Reserve Bank of Australia "raises interest rates"?
When the Reserve Bank of Australia "raises interest rates" (as they have just done by 0.25%), how does that affect the interest rates actually offered by banks who can set them at whatever they like in order to attract business just like every other competitive market?
In short: how does the Reserve Bank's interest rate influence what home loan lenders actually offer to customers?
Also: why can't interest rates be determined by supply and demand rather than by the interests of the government?

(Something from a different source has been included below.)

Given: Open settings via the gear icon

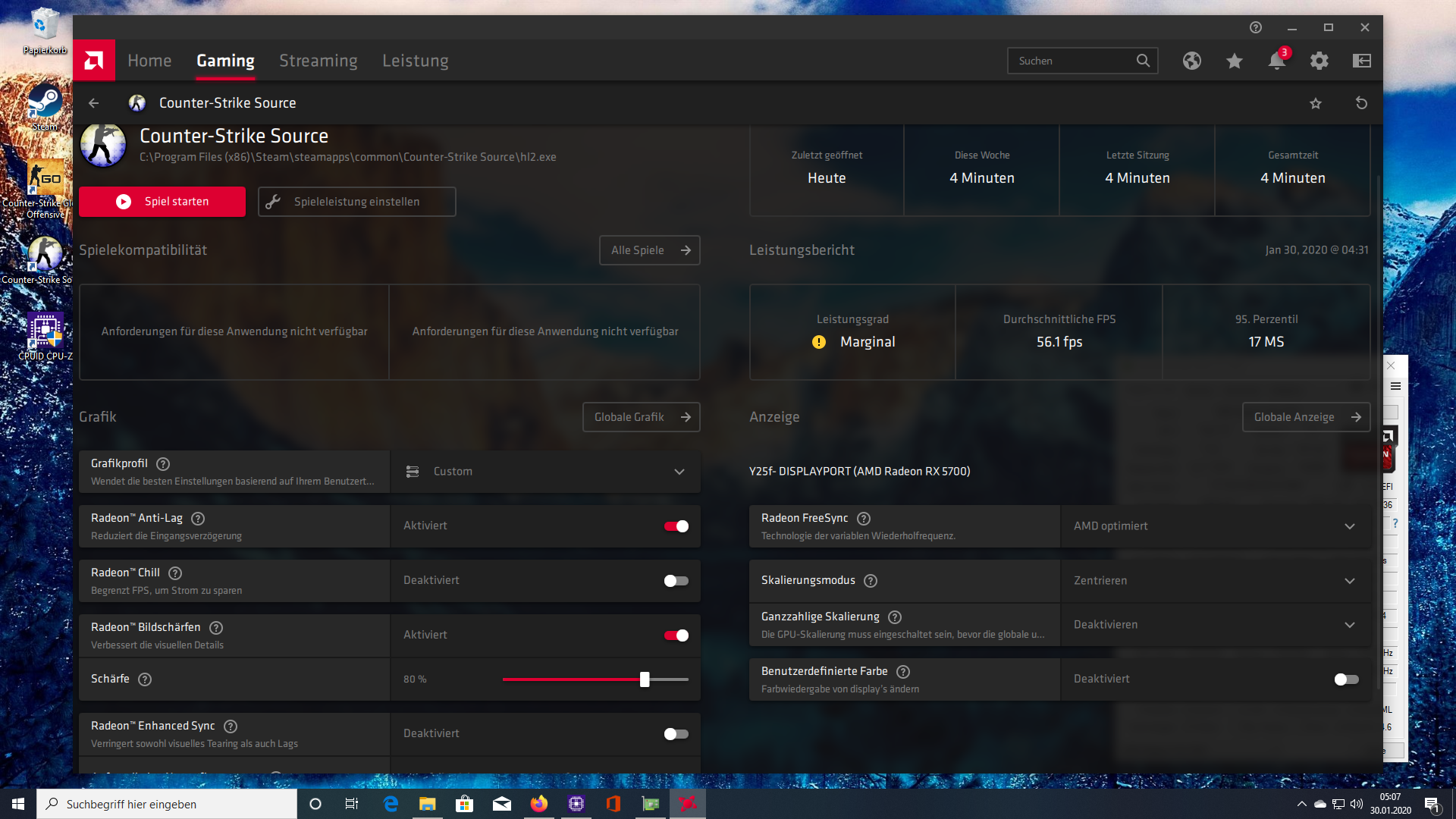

- Anonymous1 decade agoFavorite Answer
when central bank increase key interest rate (in this case is RBA), it means that supply of reserves in banking system (central bank is the supplier of reserves) will fall, which in turn makes commercial banks to lend less fund to borrowers by tightening lending; less funds for lending will cause loan rates to rise as supply of lending funds by banks will fall
note that inter-bank rate (interest rate charge by one bank to another for lending overnight, and also used by central bank to determine supply of reserves) will determine other interest rates in the economySource(s): economics reader
- Anonymous1 decade ago
Australia is doing great. I'm not surprised that the Reserve Bank of Australia will raise the policy rate far ahead of other countries on earth. The reason is mainly because of strong economy, and to attract business worldwide. It will also keep the Australian dollars on track. Yes, you have to pay more, but your income will improve very soon. And Australia is the second best place to live after Norway. The great thing is coming to Australia for sure.